● DATA SUPPLIED:
>>>

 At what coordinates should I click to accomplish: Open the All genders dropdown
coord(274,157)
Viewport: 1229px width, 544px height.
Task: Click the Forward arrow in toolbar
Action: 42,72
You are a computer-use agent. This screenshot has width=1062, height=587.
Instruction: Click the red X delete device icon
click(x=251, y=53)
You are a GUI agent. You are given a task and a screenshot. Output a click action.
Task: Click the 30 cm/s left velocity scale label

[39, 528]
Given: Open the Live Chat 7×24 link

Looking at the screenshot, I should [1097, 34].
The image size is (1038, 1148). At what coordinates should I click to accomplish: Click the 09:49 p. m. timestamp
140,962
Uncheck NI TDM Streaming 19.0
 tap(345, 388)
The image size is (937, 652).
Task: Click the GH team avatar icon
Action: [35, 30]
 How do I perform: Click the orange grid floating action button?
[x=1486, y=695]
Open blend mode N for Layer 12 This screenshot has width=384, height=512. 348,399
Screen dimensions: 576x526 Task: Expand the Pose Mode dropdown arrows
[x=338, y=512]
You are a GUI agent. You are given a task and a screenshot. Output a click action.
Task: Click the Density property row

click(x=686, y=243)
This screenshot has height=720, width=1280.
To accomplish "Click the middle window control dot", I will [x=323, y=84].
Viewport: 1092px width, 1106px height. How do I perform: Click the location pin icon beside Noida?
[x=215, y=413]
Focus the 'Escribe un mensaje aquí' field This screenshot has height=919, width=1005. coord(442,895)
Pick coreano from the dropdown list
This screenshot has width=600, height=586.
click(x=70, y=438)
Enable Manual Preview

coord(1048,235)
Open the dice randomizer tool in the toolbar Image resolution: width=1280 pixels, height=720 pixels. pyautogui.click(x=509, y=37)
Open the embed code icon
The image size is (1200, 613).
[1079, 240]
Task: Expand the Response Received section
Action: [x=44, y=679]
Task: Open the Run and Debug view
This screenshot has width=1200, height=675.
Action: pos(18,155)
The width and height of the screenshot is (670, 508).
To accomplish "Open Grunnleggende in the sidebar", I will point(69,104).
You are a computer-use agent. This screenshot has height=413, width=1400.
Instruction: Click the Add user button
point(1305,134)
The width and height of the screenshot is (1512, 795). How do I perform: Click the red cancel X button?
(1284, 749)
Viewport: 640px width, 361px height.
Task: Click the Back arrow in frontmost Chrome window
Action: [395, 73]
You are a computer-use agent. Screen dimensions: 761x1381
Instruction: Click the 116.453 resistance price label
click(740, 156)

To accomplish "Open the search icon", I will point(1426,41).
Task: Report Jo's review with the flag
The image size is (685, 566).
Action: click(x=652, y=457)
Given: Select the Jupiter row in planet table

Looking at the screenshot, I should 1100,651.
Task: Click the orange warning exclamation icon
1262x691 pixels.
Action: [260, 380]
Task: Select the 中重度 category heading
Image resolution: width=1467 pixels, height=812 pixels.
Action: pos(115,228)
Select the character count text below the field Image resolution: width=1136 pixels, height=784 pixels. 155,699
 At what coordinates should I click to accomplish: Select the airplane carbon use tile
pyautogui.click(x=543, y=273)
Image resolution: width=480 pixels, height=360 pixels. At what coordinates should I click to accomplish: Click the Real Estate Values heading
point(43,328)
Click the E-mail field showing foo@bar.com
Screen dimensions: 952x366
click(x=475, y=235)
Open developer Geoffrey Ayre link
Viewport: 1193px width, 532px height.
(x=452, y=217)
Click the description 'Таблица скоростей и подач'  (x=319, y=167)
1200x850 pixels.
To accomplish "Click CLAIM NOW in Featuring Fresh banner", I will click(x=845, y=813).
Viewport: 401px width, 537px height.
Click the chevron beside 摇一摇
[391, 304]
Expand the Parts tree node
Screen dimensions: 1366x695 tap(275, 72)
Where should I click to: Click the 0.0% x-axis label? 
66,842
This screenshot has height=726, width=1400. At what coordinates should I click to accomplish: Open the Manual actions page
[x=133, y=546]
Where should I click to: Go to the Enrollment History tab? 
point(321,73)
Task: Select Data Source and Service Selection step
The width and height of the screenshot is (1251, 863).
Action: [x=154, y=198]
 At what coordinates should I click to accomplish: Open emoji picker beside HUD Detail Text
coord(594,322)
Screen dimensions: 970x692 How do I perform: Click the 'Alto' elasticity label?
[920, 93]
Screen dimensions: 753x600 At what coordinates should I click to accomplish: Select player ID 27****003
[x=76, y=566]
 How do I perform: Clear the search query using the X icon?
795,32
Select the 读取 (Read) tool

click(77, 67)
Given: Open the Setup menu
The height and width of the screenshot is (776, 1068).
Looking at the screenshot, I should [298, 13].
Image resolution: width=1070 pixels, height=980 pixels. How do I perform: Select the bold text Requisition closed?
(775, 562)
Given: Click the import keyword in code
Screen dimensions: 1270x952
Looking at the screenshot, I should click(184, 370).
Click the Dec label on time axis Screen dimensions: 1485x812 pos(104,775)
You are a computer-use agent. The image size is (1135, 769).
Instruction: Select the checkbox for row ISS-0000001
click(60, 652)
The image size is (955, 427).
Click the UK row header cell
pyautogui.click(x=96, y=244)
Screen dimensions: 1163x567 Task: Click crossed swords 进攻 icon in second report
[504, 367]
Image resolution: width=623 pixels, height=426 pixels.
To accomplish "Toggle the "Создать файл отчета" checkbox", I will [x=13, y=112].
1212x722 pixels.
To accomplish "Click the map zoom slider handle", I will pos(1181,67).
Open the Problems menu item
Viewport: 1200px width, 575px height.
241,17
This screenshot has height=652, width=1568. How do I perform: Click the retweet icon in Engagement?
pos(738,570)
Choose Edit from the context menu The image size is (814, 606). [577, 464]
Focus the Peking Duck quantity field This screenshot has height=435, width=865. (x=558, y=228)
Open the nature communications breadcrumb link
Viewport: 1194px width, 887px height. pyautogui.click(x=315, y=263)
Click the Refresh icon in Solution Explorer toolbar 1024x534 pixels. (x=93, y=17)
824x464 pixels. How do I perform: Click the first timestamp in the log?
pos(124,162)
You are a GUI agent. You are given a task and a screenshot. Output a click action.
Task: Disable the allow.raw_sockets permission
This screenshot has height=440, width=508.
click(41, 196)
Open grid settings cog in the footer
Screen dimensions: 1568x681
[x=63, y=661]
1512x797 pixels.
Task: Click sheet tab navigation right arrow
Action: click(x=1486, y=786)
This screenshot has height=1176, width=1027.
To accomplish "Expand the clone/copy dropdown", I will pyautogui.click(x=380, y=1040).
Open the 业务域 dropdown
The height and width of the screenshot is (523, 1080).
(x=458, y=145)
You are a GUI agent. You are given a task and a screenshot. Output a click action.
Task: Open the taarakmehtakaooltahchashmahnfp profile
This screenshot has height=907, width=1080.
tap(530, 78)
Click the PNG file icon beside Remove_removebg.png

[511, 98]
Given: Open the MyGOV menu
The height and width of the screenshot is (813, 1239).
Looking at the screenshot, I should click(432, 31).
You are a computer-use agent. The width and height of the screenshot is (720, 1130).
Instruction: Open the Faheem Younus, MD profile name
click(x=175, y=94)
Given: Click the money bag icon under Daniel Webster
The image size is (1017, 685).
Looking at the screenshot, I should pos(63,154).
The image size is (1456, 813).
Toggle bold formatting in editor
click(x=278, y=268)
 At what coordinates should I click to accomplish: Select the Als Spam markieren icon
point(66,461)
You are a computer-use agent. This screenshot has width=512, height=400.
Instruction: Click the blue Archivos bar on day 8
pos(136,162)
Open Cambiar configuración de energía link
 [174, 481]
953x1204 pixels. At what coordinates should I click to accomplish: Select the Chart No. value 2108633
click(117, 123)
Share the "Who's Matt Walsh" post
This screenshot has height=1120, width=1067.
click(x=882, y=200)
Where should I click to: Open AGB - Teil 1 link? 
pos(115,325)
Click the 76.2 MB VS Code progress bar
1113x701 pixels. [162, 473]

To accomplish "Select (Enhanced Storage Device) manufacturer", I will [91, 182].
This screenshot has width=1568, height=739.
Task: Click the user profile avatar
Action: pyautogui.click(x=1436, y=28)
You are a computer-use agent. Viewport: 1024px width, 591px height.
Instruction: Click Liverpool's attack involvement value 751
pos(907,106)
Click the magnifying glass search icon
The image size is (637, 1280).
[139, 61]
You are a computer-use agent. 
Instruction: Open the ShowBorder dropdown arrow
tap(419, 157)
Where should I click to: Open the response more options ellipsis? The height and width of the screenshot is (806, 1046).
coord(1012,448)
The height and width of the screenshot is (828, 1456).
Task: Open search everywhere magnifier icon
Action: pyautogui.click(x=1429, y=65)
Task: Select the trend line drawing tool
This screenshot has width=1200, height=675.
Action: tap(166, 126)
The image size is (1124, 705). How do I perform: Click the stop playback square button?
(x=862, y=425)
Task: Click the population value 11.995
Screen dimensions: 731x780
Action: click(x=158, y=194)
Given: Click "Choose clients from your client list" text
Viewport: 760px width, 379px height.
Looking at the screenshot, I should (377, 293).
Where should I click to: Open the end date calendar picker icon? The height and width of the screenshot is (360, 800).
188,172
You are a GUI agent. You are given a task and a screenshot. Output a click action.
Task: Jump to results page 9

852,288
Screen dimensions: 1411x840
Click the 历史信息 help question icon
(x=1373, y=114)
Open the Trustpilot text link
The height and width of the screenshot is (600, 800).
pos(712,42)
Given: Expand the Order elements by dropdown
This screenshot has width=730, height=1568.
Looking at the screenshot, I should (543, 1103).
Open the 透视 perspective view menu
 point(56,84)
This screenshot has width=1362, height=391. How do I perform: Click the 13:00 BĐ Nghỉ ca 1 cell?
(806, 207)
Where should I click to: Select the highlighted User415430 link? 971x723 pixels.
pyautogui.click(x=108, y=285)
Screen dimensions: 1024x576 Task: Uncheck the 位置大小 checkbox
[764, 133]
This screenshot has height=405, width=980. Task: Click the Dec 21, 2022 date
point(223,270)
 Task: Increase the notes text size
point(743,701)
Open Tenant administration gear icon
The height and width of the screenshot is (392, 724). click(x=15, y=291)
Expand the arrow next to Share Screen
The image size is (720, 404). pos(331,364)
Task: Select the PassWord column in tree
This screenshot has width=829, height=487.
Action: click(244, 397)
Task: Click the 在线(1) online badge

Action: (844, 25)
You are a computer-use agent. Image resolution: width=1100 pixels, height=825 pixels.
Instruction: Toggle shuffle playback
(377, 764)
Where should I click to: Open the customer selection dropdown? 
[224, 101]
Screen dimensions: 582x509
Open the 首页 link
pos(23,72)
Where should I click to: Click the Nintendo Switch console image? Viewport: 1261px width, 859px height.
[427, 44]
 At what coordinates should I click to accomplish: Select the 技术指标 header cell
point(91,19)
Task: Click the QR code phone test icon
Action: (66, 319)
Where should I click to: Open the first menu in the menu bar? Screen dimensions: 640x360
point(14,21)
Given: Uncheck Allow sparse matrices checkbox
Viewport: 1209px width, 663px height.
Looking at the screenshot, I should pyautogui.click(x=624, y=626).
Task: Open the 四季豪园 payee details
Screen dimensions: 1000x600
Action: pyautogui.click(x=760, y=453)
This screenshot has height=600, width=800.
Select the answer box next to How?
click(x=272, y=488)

<<<

● WORK INSTRUCTIONS: Would you filter the entries above and keep each line that has the word "Choose"?

● SOLUTION:
Choose Edit from the context menu The image size is (814, 606). [577, 464]
Given: Click "Choose clients from your client list" text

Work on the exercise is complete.